Short exercise>
Copy the part of the text on the Dominican Independence War that opens with the words containing "At the beginning" and closes with "España Boba era.", substituting "ignored" for "neglected".

Passage given>
◇ ◇ ◇ ◇ ◇
The Dominican Independence War gave the Dominican Republic autonomy from Haiti on February 27, 1844. Before the war, the island of Hispaniola had been united under the Haitian government for a period of 22 years when the newly independent nation, then known as the Republic of Spanish Haiti, was invaded by Haiti in 1822. By using guerrilla warfare (constantly shifting attacks, sabotage, and terrorism) and caudillos (military strongmen), the Dominican insurgents defeated Haiti's superior military.[2]

Background[edit]

At the beginning of the 1800s, the colony of Santo Domingo, which had once been the headquarters of Spanish power in the New World was in its worst decline. Spain during this time was embroiled in the Peninsular War in Europe, and other various wars to maintain control of the Americas. With Spain's resources spread among its global interest, Santo Domingo became neglected. This period is referred to as the España Boba era.

The population of the Spanish colony stood at approximately 80,000 with the vast majority being European descendants and free people of color. Santo Domingo's plantation economy never truly flourished, because of this the black slave population had been significantly lower than that of the neighboring Saint-Domingue, which was nearing a million slaves before the Haitian Revolution.

First Independence[edit]

José Núñez de Cáceres.
◇ ◇ ◇ ◇ ◇
Record excerpts>
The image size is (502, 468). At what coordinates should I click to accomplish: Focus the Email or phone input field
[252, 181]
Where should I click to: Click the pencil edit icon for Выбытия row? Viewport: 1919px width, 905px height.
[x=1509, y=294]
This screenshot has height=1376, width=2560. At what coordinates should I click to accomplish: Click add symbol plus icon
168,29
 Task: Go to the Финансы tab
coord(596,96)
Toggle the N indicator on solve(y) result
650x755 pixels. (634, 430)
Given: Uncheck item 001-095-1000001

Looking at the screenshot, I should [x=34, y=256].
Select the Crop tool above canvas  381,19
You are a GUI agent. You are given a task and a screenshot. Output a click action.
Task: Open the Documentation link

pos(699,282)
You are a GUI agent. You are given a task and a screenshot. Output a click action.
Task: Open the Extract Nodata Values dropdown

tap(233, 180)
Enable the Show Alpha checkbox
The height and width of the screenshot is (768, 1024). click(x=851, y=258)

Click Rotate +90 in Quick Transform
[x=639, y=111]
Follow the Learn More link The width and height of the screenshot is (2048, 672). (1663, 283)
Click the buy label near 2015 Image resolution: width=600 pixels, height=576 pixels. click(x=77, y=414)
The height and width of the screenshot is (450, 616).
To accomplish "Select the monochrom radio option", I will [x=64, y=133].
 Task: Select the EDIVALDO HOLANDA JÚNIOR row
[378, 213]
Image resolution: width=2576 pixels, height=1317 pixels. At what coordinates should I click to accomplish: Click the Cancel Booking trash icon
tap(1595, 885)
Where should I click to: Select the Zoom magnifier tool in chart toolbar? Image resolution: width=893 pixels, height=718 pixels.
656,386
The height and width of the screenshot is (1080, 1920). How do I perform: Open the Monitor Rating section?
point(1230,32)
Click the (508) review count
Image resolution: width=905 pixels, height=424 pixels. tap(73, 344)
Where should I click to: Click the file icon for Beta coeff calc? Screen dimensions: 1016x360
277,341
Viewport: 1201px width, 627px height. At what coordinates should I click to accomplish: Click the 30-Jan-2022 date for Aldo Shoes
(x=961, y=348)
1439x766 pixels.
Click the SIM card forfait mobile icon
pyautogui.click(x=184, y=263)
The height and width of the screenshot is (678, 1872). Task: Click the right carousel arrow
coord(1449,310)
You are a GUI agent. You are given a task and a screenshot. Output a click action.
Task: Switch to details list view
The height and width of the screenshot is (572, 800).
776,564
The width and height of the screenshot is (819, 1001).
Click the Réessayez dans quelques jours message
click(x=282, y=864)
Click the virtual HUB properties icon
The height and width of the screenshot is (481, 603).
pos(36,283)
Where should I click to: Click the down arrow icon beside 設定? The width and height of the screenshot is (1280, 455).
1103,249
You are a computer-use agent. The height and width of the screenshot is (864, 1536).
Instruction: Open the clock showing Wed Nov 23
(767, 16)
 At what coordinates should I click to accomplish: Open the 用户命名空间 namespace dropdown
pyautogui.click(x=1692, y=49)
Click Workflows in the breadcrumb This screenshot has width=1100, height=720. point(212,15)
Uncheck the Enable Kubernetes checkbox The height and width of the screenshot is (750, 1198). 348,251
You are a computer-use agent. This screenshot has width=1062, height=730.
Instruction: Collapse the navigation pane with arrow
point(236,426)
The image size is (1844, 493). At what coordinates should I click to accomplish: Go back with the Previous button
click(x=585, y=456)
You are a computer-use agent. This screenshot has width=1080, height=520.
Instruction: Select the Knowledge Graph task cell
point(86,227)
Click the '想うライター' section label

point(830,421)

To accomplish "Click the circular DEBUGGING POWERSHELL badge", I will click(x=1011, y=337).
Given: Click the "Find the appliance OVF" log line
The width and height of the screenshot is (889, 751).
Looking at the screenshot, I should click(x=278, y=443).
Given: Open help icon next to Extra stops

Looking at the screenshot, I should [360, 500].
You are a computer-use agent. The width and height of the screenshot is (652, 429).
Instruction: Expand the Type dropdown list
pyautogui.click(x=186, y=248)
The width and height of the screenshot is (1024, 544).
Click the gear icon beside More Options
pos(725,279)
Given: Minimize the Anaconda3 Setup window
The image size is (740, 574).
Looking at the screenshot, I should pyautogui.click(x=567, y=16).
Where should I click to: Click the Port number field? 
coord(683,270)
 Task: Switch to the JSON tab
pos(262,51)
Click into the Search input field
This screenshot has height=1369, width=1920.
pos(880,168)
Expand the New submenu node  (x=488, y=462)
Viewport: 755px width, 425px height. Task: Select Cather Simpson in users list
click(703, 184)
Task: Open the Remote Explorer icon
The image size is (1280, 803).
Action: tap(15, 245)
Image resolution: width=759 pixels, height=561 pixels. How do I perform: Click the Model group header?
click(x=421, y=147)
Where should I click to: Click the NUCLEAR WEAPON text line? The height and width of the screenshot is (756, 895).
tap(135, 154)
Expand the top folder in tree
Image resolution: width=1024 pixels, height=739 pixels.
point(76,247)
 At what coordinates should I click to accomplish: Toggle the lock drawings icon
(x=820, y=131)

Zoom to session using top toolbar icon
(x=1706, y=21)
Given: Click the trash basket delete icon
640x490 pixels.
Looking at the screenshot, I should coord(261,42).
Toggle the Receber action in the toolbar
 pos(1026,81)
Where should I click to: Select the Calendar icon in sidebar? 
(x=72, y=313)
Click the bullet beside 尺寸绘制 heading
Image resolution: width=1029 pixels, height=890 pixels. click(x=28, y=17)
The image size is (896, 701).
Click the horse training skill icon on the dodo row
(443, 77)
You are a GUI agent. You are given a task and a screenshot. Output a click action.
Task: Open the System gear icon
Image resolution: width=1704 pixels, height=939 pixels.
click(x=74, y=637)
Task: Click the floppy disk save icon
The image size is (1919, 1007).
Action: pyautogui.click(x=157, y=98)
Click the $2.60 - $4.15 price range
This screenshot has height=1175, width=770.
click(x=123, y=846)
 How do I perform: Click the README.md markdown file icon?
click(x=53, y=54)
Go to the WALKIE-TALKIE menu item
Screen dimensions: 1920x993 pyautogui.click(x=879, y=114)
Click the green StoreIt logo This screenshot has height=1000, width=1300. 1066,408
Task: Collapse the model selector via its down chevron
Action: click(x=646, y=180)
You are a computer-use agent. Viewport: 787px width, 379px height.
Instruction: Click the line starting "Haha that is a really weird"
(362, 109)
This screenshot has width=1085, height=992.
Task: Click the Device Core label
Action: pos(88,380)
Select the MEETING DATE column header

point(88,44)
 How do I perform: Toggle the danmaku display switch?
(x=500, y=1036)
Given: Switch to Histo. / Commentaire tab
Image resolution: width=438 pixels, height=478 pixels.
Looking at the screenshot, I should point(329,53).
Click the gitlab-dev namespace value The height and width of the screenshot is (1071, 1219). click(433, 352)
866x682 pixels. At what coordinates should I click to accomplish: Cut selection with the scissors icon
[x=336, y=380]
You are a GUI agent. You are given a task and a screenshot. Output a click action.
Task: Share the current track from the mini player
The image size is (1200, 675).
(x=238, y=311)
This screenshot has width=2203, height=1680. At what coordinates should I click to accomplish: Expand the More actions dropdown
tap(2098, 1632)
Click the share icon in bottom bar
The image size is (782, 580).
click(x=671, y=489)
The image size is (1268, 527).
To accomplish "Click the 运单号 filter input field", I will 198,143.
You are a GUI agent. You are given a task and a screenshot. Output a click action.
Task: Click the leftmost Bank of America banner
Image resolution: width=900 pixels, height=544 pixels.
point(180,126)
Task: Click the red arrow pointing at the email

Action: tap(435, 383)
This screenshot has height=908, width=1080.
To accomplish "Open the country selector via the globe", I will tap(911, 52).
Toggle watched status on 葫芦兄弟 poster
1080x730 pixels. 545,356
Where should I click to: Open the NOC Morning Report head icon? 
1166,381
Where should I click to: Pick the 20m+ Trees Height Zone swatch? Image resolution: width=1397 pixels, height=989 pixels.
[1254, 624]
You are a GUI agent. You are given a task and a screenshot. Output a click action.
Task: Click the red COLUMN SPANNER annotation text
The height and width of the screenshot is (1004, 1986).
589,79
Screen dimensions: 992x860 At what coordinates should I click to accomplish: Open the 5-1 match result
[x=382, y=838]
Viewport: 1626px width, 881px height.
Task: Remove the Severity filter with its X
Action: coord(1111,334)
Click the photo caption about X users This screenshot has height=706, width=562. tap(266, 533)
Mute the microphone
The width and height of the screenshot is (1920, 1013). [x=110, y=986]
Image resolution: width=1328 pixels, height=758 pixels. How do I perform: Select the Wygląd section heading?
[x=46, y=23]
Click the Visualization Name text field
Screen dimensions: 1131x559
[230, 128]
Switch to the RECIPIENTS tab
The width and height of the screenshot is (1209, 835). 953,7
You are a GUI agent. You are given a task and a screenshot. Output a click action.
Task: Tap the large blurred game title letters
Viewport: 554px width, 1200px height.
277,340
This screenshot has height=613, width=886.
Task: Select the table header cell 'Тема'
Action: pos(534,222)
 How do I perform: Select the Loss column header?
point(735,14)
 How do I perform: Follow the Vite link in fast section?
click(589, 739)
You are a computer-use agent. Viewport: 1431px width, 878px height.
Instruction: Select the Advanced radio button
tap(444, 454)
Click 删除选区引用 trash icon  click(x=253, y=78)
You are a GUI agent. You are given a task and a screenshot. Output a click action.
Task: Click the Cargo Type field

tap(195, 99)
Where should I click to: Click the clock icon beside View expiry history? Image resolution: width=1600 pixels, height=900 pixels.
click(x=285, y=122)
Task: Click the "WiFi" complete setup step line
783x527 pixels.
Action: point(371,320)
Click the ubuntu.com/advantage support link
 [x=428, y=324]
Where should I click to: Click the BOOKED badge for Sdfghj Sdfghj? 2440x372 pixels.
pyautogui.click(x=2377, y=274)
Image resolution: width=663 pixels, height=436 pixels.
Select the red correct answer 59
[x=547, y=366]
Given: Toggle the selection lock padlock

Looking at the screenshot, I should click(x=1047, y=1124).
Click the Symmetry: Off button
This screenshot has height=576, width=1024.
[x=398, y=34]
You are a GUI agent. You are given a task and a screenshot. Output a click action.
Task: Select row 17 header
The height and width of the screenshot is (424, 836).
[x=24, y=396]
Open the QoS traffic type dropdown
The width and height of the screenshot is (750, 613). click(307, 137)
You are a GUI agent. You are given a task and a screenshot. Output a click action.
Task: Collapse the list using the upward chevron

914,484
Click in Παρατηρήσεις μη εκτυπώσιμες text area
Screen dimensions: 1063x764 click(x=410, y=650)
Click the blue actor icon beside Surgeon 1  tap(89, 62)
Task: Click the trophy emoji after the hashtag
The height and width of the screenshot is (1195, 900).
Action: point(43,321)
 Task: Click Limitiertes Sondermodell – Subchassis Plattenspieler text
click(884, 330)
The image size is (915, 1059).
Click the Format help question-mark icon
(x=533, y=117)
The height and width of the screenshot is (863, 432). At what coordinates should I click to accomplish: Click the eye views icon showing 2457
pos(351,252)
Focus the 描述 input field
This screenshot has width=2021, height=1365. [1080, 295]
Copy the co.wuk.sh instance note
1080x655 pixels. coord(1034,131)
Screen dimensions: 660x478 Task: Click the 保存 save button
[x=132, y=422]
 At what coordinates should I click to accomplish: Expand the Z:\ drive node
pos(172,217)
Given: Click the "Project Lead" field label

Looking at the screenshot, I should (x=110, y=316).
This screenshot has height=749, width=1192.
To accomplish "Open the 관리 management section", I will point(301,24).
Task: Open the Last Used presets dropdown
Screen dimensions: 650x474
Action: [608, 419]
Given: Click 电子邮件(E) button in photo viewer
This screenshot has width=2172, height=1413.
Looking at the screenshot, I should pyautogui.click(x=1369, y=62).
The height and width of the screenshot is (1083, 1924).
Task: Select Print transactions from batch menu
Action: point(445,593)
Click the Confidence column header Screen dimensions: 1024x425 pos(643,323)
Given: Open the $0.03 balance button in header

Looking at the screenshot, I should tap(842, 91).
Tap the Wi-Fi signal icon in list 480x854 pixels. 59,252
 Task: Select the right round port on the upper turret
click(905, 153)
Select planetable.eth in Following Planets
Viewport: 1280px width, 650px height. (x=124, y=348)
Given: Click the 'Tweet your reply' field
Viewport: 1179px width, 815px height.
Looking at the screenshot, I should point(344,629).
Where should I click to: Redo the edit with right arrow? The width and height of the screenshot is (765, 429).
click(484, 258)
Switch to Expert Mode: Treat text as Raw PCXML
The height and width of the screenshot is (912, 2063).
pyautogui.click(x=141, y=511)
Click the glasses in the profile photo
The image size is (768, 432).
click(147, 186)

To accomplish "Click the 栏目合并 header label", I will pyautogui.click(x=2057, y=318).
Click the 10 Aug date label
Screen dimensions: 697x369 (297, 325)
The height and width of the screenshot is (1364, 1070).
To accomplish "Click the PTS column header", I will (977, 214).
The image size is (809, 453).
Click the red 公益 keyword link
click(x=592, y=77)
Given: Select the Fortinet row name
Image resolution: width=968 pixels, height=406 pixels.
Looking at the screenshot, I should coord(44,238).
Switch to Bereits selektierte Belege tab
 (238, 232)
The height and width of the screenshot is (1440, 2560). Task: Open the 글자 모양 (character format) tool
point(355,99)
◇ ◇ ◇ ◇ ◇
Task output>
At the beginning of the 1800s, the colony of Santo Domingo, which had once been the headquarters of Spanish power in the New World was in its worst decline. Spain during this time was embroiled in the Peninsular War in Europe, and other various wars to maintain control of the Americas. With Spain's resources spread among its global interest, Santo Domingo became ignored. This period is referred to as the España Boba era.